> JOB
Copy out the records below line for line, with no changes, and leave out the pictures.

> SUPPLIED INFORMATION
+++
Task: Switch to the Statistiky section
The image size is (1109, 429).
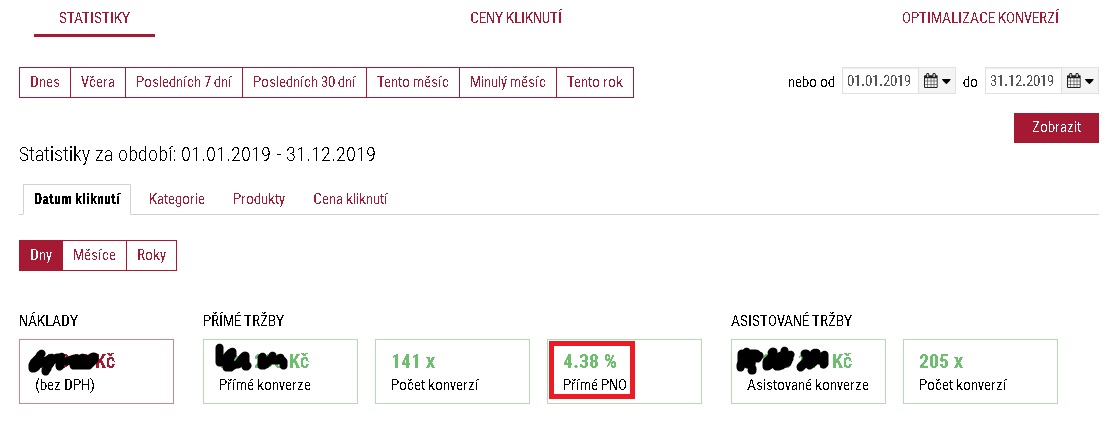Action: tap(94, 18)
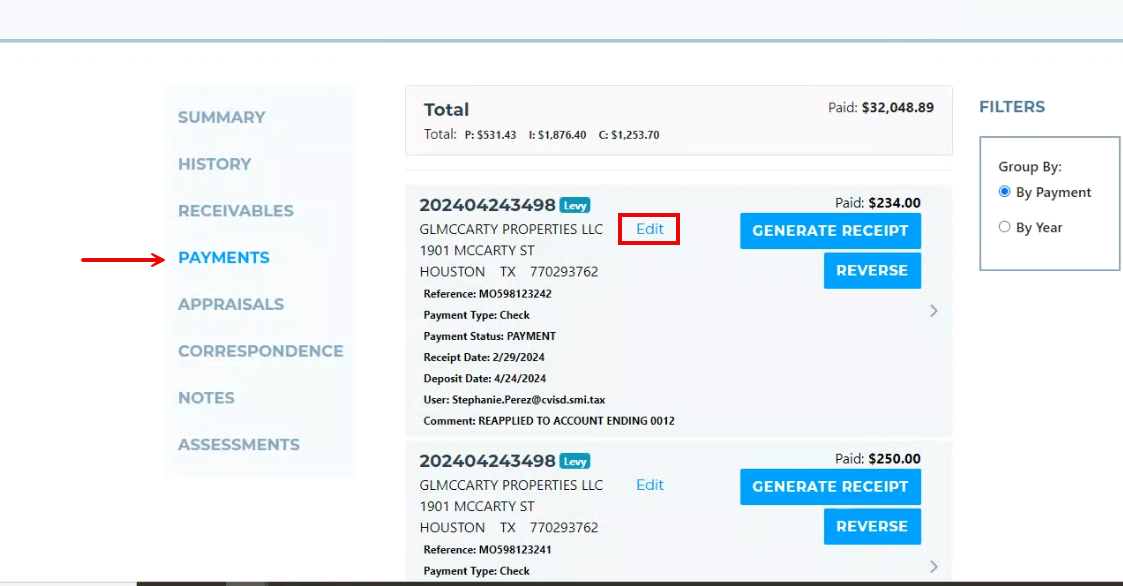Open the Notes section
Image resolution: width=1123 pixels, height=586 pixels.
coord(206,398)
+++
> SOLUTION TO THE EXERCISE
Task: Switch to the Statistiky section
The image size is (1109, 429).
Action: tap(94, 18)
Open the Notes section
Image resolution: width=1123 pixels, height=586 pixels.
coord(206,398)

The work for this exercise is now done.